Spark Plug Wiring Basics for High Performance

April 6, 2012

Learn how to choose spark plug wire sets, when to replace spark plug wires, and the basic process of spark plug wiring.

Spark Plug Wiring

The spark plug wiring in your car should be checked at least every two years and replaced when necessary. Modern cars rely heavily on modern electronic ignition systems to properly conduct electricity for a clean, consistent spark. Manufacturers utilize different methods in constructing ignition wires that will not only suppress RFI (radio frequency interference) and EMI (electromagnetic interference), but provide an extended service life.

Ignition Wire Conductors

There are three general types of ignition wire conductors and understanding each type is important to get a general overview of how ignition wires could differ in performance.

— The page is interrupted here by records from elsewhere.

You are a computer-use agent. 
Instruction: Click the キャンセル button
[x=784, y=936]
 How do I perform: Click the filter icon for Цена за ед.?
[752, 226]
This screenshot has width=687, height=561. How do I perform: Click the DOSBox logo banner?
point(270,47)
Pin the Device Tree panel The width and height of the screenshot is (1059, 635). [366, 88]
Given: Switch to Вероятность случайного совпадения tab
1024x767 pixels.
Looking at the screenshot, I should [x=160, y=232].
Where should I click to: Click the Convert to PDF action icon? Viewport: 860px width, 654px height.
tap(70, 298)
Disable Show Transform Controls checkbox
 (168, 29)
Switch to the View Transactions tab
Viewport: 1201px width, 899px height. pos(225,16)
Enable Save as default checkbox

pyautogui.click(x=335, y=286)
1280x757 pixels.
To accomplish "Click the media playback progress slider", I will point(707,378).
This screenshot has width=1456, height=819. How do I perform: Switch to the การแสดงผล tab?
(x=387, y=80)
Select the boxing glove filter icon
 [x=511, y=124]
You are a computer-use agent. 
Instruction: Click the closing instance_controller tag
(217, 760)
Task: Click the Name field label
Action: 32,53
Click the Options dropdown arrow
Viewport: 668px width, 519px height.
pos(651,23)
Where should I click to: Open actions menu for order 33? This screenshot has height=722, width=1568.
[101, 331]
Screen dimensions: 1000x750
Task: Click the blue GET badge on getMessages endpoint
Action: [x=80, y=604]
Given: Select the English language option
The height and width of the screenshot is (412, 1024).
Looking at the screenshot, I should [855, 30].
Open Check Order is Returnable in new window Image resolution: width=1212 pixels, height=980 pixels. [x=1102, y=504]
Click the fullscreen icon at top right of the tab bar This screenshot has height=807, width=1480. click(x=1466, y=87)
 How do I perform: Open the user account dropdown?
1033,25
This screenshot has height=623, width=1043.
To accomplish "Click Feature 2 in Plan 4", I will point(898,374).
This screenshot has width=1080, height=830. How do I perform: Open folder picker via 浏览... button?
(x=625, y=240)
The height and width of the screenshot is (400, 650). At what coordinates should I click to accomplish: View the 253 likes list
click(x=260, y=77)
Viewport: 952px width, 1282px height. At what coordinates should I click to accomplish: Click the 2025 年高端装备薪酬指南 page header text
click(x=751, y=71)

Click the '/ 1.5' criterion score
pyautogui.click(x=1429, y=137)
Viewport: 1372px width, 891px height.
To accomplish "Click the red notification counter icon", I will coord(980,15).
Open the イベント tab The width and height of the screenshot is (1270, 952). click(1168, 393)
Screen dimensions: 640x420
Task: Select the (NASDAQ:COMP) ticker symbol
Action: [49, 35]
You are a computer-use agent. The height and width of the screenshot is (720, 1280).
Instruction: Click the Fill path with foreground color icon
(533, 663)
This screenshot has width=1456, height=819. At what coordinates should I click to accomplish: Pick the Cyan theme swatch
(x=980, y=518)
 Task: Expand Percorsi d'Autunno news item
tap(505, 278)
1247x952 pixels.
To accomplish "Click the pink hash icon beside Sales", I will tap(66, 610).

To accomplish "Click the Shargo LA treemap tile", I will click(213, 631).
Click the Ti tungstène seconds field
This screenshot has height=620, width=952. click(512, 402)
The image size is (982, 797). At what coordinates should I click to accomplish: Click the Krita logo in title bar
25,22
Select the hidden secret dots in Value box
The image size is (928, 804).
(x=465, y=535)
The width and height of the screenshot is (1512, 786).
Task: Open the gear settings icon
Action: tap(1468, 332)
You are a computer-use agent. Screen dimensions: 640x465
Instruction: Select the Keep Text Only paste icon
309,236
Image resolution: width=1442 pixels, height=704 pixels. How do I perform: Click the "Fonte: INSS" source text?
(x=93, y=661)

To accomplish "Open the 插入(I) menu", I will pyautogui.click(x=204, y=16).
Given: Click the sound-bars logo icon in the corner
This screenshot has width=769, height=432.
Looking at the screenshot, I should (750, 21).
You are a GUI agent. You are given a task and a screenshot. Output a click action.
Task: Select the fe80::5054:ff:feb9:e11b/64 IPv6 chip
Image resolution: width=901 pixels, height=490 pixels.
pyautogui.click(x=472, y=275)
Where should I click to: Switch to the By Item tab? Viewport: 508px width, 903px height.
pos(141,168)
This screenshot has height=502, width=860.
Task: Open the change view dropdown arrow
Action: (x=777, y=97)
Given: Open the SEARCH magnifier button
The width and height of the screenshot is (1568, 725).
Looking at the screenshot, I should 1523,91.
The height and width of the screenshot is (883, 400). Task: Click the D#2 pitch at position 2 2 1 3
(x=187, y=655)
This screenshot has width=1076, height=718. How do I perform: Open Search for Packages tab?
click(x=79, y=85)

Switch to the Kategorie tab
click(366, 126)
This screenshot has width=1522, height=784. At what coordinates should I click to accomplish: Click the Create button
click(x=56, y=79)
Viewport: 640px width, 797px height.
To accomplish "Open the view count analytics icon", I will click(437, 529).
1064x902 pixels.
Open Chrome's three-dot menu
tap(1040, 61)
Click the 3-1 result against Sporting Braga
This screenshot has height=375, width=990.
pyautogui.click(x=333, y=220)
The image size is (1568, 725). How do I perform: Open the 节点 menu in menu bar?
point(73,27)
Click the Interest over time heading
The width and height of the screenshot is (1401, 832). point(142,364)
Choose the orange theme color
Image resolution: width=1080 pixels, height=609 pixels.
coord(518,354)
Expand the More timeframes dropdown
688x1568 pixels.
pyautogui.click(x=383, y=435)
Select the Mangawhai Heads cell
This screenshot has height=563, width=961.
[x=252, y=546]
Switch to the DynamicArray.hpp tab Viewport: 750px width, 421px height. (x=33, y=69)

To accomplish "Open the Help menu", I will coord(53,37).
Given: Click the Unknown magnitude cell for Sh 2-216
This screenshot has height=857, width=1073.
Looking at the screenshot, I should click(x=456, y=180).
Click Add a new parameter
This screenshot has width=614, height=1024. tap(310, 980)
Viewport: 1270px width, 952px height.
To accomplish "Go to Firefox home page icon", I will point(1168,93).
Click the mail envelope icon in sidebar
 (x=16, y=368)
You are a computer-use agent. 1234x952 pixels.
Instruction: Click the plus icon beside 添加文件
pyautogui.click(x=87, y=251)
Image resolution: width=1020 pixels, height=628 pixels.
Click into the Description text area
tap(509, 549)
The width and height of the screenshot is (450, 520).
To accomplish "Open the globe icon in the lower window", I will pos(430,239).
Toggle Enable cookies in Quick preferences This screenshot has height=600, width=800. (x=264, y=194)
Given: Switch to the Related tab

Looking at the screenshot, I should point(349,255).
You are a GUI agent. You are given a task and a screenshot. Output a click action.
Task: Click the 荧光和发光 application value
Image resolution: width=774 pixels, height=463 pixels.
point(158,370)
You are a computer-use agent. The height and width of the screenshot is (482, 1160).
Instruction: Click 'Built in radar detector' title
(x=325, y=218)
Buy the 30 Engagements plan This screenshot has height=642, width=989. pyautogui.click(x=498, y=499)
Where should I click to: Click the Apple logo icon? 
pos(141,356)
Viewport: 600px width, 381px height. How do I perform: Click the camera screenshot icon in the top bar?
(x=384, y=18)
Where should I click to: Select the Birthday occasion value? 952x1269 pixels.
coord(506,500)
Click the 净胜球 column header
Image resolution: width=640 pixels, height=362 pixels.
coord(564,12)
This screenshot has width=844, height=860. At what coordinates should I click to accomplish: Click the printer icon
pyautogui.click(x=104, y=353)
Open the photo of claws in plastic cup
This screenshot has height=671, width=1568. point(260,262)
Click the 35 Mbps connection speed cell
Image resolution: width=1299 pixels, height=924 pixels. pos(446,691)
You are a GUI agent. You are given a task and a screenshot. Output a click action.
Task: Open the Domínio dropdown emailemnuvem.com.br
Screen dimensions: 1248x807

  • Copper wire conductors. Copper was the prime choice to use as an ignition conductor in the infancy of motoring. Copper ignition wires were durable and would last the life of the car. They also provided almost no resistance to the flow of electricity to ignite the spark plugs and were cheap to make. But these conductors emit too much RFI and cause interference in radio and television signals. The FCC regulated the amount of RFI emitted by stand-alone motors or other sources in the 1960s, which led to the slow demise of the copper wire conductor.
  • Carbon wire conductors. Carbon wire conductors are the most common type of ignition wire in most modern vehicles. These are also known as "suppression conductors" due to excellent suppression levels of both RFI and EMI. Like copper, carbon is durable and cheap to make, but needs specific attention when it comes to service life. Vehicle manufacturers consider carbon wire conductors as serviceable items and should be replaced when necessary to ensure consistent vehicle performance. Carbon conductors are usually made of fiberglass and kevlar, with a coating of silicone or any high conductive latex for improved noise suppression.
  • Wire wound conductors. A carbon core conductor wound in a thin thread of stainless steel or alloy wires gives the wire wound conductor the low resistance and suppression abilities of a carbon conductor, with the added benefit of heat resistance and added durability. Wire wound conductors give the most consistent current even in high heat or extreme use, while still offering low resistance. All these benefits come at a price, though. Wire wound ignition wires can cost up to 10 times more than the average carbon wire. When talking about ignition wire conductors, the ones with the lowest resistance are considered the most expensive.

A high performance vehicle would perform optimally with the use of wire wound ignition cables, but a normal city driven car would be content with a carbon ignition cable. Applications may vary, and remember that the most expensive may not necessarily be the best choice for your car.

Spark Plug Ignition Wire Sets

Spark plug wire sets are part of a performance upgrade that not only aids in combustion efficiency but in reliability as well. Quality spark plug ignition wire sets are built to last and withstand extreme high temperatures inside the engine bay while still providing consistent ignition performance.

High Performance Brands

  • Vitek Performance. The Vitek Performance spark plug power cable set is among the best on the market and offer innovations such as a nylon/Kevlar conductor wound in a copper/nickel alloy metal. The terminals are all stainless steel and ensure a snug fit. The high performance series are triple insulated and promise to negate distortion, especially for those with complicated car audio set ups. Vitek Perfoirmance wire sets are guaranteed to last the life of the vehicle.
  • MSD. Forty years of experience in ignition research and engineering have made MSD a renowned brand when it comes to ignition parts and accessories. Their line of Heli-Core spark plug wires boast a stainless steel conductor wound in a glass core. Other models, such as the Super Conductor wire sets, are made of ultra low resistance 8.5mm copper alloy conductor that limits the amount of interference. A high quality silicone casing and jacket give these wires extreme durability at high temperature and resists scuffs, dirt and tear.

Why You Should Replace Spark Plug Wires with New Spark Plugs

Rather than install new spark plug wires when your older wires become damaged or used up, it's often easier to install new spark plugs instead. A spark plug wire set can be purchased separately from the plug itself, but installing it is usually considered a waste of your time and resources.

Benefits of Installing a New Spark Plug Set

If you install new spark plug wires, the plugs themselves are still subject to the same damage and wear and tear that will cause them to break down regularly anyway. This means that you'll still have to replace the plugs periodically, even if you've already changed out the wires. It makes more sense to simply replace the spark plugs as a whole rather than to replace the wires and then the plugs once again; you'll save yourself from having to make two different replacement procedures instead of one.

Other Considerations

The cost of purchasing a set of spark plug wires is lower than the cost of purchasing a new spark plug. However, due to the fact that you'll eventually have to replace the outer casing and other parts of the spark plug if you only replace the wire set, the total costs are likely to be higher if you begin by only replacing the wires.

Furthermore, the process of replacing the entire spark plug set at once is generally considered to be easier than replacing the wires themselves. This means that those who have less experience will be more comfortable replacing the plugs.